Almanya Federal Hükümet temsilcisi Kasım 2019’da Alman Federal Parlamentosu İçişleri Komisyonu’nun özel bir toplantısında, Türk devletinin Avukat Yılmaz S.’nin tutuklanmasıyla haberdar olduğu 47 iltica soruşturmasının 45’inde daha önce sığınma talebi reddedilen 18’inin iltica talebinin kabul edildiği, 27 adedinin ise soruşturmalarının veya davalarının devam ettiğini belirtmişti. Mülteci ve Göçmen Dairesi sadece iki dosyada riskin olmadığını söylemişti.

Ayrıca Mülteci ve Göçmen Dairesi, Avukat Yılmaz S. soruşturmasında kişisel bilgileri Türk makamlarının eline geçmiş olabilecek tüm sığınmacı adaylarının bilgilendirildiğini açıklamıştı. Ancak yeni edinilen bilgilere ve duruma göre en az 900 kişinin bilgilendirilip bilgilendirilmediği konusunda Alman Dışişleri Bakanlığı bir açıklama yapmadı.

Yeşiller Partisinden Milletvekili Luise Amtsberg LTO’ya verdiği demecinde, Alman yetkililer tarafından yürütülen soruşturmalar sonucunda Türk devletinin de hedef aldığı 900 kişinin henüz verilmemiş ise Almanya’da koruma statüsü almasını beklediğini, bu koruma statüsü için öncelikle mahkemece bir yargılama yapmaya gerek bulunmadığını, Federal Göç ve Mülteci Dairesi’nin bunu hemen yapması gerektiğini söyledi.
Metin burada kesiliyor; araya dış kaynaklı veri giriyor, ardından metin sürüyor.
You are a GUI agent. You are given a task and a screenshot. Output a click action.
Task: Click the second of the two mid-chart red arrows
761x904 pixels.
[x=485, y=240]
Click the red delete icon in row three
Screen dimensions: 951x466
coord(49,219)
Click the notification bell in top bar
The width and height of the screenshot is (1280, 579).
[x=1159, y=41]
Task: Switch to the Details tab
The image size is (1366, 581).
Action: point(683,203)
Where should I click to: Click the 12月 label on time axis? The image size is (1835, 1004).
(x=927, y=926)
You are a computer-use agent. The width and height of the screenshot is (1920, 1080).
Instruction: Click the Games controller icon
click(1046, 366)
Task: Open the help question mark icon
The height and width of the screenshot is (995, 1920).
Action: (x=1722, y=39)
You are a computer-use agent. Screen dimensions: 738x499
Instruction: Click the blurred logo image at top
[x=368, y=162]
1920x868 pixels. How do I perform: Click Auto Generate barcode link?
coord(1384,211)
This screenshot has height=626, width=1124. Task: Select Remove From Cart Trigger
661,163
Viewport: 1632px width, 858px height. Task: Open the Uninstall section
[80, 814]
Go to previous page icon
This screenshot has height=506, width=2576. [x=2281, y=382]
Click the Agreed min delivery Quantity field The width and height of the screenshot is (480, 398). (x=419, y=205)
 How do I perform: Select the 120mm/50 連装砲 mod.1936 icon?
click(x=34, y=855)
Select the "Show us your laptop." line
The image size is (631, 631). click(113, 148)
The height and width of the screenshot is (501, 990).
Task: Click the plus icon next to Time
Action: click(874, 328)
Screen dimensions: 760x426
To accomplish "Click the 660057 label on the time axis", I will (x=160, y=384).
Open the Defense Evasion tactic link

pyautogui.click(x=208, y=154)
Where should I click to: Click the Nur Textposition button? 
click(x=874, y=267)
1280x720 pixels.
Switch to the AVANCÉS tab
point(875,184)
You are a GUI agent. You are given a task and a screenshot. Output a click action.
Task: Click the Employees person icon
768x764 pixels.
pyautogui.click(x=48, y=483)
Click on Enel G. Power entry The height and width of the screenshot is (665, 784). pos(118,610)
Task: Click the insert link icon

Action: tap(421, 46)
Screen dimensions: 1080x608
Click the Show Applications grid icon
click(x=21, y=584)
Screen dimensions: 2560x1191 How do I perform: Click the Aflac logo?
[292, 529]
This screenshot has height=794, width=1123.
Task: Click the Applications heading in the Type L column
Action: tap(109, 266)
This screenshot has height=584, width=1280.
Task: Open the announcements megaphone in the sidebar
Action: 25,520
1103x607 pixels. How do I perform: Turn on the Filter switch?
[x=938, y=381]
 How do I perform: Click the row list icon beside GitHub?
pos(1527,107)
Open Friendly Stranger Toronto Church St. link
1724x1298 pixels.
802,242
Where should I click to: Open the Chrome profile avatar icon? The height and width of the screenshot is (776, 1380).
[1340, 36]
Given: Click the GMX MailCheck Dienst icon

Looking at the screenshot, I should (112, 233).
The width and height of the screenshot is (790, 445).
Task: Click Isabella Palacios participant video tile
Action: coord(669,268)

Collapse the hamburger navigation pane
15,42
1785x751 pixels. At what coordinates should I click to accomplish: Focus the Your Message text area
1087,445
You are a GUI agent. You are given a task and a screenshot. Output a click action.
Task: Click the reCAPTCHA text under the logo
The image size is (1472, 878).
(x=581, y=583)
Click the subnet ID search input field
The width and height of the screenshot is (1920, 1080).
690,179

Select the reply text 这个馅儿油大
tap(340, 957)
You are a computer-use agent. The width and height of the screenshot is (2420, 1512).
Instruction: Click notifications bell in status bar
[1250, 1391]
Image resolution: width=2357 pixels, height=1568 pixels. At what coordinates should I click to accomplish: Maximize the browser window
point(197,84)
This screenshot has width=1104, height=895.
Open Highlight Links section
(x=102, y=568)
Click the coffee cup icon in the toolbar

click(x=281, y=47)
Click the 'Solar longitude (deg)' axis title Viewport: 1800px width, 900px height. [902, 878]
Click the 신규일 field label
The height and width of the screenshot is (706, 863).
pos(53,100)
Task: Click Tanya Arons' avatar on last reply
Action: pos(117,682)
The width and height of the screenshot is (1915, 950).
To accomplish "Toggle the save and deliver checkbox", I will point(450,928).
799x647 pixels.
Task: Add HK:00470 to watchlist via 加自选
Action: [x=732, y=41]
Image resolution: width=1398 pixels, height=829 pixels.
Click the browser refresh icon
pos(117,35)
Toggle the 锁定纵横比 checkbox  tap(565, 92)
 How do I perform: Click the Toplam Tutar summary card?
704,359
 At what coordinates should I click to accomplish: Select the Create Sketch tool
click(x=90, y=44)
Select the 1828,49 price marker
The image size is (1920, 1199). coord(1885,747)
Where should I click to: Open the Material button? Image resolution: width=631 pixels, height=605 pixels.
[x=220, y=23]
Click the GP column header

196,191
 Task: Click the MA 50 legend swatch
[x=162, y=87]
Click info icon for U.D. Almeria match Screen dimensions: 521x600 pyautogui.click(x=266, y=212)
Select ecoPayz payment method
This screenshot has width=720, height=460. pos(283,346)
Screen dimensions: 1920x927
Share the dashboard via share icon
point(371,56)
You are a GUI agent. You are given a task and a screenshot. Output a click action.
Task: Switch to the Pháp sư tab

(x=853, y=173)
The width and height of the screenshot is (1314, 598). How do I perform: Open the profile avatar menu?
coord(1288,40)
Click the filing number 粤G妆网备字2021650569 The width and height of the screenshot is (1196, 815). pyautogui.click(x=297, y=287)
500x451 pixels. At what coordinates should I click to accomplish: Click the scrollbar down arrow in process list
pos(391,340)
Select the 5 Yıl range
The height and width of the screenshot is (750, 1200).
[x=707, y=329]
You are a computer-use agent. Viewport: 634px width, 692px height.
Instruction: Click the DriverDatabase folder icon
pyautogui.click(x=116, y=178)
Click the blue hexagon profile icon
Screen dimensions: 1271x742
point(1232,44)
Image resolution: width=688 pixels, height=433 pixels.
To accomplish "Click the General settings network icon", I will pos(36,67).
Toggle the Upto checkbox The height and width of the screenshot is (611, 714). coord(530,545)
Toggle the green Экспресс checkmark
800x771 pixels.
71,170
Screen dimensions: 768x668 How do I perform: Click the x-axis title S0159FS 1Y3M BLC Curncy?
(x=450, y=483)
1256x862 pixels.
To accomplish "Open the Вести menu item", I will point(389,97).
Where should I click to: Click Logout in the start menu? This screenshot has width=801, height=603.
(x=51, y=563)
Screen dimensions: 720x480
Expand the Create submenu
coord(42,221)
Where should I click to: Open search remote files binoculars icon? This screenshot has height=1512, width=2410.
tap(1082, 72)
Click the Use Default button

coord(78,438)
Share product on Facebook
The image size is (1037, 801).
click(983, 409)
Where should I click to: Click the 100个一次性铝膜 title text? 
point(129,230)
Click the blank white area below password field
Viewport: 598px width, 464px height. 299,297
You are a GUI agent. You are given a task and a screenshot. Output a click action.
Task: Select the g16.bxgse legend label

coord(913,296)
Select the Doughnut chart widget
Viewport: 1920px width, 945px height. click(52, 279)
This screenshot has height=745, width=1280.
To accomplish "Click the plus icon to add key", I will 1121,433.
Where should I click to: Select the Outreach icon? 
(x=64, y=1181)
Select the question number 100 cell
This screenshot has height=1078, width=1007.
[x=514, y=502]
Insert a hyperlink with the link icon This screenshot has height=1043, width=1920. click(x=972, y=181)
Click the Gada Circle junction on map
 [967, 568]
Alman makamlarının izlediği yolu da eleştiren Amtsberg, Alman federal makamlarının sığınma başvurucularının belge ve ifadelerine aşırı güvensizliğin Avukat Yılmaz S. olayında da görüldüğü gibi daha çok insanı tehlike altına soktuğunu ve problemli bir yol olduğunu sözlerine ekledi.

Avukat Yılmaz S. soruşturması sonra Alman Dışişleri Bakanlığı ikinci bir emre kadar Türkiye’deki avukatlarla çalışmaların durdurulduğu açıkladı.

TRT Haber’in haberine göre casuslukla suçlanan Avukat Yılmaz S. iddiaya göre 1997 yılından beri Federal Almanya Cumhuriyeti, son 10 yıldır Norveç ve Hollanda, son bir yıldır da İsviçre için bilgi topluyordu. Bu ülkeler için 1997 yılından bu yana toplam 2 bin 329 rapor yazdı.

20 bin 973 yıla kadar hapsi istenen Avukat Yılmaz S. Mart 2020’deki duruşmada yurtdışı yasağıyla birlikte tahliye edildi. Tutuksuz yargılamasına 16 Eylül’deki duruşması ile devam edilecek.